[Pixel coordinate grounding data]
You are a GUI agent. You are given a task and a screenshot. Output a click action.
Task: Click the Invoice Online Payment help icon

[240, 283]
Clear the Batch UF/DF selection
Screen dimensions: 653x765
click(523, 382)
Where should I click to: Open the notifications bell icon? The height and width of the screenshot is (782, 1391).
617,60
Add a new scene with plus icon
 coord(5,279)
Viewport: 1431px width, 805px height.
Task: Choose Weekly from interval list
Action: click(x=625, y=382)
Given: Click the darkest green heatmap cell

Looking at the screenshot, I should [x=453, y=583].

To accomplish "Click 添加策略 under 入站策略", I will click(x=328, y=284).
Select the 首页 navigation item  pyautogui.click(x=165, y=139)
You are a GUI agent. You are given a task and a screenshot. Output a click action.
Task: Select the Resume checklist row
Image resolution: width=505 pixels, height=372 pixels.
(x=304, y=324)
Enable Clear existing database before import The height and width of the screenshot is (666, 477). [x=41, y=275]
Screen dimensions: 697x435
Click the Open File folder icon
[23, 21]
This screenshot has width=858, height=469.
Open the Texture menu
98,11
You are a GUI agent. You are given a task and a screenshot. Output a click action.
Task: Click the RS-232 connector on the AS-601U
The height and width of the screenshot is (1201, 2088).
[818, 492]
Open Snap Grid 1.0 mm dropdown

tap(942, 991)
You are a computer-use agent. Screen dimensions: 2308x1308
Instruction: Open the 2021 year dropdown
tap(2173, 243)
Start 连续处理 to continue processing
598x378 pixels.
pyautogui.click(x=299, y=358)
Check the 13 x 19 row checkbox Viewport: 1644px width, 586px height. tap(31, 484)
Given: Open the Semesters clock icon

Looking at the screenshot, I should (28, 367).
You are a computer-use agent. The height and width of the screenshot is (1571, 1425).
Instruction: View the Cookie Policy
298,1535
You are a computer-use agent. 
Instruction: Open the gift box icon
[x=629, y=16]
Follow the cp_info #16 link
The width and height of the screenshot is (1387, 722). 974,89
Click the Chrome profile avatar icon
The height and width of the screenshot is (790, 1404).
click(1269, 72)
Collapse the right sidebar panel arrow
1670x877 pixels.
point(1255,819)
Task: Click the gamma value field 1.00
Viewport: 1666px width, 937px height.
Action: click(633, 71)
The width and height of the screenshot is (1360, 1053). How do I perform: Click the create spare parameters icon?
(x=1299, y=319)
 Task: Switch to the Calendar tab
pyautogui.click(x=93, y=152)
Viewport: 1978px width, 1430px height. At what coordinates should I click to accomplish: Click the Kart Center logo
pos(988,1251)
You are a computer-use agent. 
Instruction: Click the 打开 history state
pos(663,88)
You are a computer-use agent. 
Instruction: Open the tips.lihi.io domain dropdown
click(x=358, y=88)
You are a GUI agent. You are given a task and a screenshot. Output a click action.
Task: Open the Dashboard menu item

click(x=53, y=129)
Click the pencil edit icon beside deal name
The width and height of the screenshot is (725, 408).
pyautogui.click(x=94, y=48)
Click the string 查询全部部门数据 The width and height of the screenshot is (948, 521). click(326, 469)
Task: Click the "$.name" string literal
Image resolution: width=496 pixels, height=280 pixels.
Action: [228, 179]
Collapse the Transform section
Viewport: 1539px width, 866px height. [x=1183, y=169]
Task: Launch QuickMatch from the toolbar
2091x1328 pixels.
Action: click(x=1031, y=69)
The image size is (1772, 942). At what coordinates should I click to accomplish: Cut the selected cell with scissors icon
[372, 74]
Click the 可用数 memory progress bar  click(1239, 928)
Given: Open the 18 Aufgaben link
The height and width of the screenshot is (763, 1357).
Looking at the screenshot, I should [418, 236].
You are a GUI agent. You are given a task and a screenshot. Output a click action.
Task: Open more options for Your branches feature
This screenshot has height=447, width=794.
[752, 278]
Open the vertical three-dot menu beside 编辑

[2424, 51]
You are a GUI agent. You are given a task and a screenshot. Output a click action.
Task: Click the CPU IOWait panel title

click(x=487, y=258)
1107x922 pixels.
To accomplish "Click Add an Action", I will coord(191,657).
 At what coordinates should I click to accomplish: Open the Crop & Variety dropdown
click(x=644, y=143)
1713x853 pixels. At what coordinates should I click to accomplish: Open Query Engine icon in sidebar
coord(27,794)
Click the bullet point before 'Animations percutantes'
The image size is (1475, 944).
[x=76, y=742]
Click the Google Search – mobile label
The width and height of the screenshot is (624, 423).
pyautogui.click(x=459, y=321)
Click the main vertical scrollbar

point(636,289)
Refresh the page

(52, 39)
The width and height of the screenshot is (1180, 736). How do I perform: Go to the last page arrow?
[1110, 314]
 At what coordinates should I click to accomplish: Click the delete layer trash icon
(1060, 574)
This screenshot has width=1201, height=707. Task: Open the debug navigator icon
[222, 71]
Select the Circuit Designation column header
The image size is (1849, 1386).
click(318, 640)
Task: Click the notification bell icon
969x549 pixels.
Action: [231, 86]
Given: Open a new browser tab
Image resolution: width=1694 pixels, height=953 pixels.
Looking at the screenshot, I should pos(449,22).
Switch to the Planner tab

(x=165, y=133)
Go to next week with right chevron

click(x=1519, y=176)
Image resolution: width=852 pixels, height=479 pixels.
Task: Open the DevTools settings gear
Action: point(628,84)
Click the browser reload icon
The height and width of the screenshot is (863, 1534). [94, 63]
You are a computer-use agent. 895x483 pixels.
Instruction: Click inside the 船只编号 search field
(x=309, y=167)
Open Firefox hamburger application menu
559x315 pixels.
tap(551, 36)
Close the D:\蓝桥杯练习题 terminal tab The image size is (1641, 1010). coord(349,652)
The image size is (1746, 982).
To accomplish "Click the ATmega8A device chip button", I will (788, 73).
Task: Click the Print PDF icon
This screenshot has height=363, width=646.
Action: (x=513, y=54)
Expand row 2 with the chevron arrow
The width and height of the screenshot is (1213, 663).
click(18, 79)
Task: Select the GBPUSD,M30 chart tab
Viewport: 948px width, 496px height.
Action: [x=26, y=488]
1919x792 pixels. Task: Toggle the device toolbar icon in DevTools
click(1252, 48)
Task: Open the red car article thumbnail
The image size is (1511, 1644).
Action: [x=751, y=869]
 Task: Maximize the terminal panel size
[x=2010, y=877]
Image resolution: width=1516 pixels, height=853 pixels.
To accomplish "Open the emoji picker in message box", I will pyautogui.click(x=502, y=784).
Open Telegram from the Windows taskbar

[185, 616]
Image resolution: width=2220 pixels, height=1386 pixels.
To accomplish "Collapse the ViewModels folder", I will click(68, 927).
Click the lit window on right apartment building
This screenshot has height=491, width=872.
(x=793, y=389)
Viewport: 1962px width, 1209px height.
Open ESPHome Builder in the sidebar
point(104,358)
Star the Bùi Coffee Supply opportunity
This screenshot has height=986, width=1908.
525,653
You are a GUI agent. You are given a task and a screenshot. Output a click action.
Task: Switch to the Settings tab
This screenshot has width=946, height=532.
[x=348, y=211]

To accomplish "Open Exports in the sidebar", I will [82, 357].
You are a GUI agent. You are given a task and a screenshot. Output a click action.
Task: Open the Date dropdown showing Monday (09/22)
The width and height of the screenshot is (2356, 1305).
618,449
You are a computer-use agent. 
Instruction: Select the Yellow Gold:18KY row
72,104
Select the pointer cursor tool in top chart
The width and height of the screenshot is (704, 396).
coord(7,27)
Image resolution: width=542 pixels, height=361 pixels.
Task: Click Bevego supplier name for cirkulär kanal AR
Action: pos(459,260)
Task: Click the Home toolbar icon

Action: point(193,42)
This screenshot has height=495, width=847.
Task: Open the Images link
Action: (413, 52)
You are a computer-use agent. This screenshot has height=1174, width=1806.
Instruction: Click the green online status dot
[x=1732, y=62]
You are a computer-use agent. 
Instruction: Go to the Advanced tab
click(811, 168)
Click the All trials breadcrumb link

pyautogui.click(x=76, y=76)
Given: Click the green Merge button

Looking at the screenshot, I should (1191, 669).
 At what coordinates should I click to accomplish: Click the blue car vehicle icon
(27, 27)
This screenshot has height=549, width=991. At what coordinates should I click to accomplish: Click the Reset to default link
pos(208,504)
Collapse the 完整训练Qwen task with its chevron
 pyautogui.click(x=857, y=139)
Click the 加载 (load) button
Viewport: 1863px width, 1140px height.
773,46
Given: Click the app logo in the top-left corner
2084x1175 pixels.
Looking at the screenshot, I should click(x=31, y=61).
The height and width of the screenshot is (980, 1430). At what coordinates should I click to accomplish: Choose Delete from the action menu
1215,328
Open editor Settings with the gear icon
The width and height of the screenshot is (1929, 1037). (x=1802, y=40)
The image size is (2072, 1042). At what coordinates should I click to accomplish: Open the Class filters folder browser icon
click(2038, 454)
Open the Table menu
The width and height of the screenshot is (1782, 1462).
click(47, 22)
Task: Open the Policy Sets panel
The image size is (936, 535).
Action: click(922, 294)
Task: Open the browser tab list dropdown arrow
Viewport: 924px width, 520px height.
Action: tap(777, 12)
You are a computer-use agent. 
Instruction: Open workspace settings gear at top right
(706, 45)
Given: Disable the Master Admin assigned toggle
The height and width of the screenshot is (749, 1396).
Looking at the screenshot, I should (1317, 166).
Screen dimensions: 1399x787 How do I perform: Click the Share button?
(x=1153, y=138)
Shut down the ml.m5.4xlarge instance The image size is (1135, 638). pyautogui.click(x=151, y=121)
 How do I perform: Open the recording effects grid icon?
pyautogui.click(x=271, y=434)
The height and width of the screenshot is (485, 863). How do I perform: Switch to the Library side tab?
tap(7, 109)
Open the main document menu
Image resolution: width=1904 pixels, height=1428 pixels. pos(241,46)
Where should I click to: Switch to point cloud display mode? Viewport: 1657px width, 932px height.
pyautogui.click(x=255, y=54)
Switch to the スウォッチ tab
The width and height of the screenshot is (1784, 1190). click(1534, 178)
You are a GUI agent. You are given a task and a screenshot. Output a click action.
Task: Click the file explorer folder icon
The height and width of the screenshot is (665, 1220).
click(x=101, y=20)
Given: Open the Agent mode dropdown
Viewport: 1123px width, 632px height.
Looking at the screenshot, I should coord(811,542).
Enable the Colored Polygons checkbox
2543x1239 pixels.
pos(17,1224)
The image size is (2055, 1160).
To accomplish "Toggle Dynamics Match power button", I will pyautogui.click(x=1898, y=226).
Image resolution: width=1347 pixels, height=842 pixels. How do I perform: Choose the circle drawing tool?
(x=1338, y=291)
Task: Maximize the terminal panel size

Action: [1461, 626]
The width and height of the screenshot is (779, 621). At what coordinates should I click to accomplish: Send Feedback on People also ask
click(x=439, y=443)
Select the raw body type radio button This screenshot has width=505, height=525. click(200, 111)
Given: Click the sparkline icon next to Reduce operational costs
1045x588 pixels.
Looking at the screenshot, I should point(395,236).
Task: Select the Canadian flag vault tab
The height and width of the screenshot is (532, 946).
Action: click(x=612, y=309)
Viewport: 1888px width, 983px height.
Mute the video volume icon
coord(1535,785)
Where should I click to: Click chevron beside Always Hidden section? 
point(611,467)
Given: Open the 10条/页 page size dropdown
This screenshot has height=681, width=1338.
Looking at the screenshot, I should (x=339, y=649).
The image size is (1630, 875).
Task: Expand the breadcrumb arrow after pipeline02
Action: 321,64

_What this task involves_: From the data above, output exactly the lines between the one containing "The width and height of the screenshot is (725, 408)." and the one containing "Task: Launch QuickMatch from the toolbar", counting both of them.

_Response to this task_:
The width and height of the screenshot is (725, 408).
pyautogui.click(x=94, y=48)
Click the string 查询全部部门数据 The width and height of the screenshot is (948, 521). click(326, 469)
Task: Click the "$.name" string literal
Image resolution: width=496 pixels, height=280 pixels.
Action: [228, 179]
Collapse the Transform section
Viewport: 1539px width, 866px height. [x=1183, y=169]
Task: Launch QuickMatch from the toolbar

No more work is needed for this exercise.